- _Task_:
Within the records below, find each line that holds the string "accomplish", then copy it.

═══

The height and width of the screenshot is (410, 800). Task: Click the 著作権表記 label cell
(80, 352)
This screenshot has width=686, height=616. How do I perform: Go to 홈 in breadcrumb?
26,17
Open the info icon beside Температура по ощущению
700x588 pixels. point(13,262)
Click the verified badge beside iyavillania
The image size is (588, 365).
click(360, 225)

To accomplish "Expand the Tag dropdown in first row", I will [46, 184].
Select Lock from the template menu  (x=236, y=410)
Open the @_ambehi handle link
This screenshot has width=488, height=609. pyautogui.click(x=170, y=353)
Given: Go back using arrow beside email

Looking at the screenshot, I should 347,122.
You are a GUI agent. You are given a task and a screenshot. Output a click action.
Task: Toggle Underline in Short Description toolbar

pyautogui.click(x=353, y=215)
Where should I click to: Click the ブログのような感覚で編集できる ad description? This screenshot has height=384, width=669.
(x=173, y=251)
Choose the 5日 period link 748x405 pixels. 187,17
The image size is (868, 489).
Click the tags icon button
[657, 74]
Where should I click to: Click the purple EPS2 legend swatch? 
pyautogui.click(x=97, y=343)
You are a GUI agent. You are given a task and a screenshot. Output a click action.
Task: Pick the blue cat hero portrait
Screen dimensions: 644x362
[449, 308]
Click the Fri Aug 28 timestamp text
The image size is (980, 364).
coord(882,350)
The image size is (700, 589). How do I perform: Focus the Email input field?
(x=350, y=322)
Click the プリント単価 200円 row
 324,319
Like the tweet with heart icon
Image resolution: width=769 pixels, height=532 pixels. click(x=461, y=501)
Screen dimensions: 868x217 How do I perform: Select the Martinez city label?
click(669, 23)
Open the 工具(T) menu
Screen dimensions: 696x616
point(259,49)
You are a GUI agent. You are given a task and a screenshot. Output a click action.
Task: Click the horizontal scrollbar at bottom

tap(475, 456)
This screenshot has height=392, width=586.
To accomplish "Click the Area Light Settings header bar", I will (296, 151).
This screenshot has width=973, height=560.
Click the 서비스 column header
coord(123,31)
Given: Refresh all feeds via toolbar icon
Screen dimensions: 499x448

═══

- _Task result_:
To accomplish "Expand the Tag dropdown in first row", I will [46, 184].
To accomplish "Click the Area Light Settings header bar", I will (296, 151).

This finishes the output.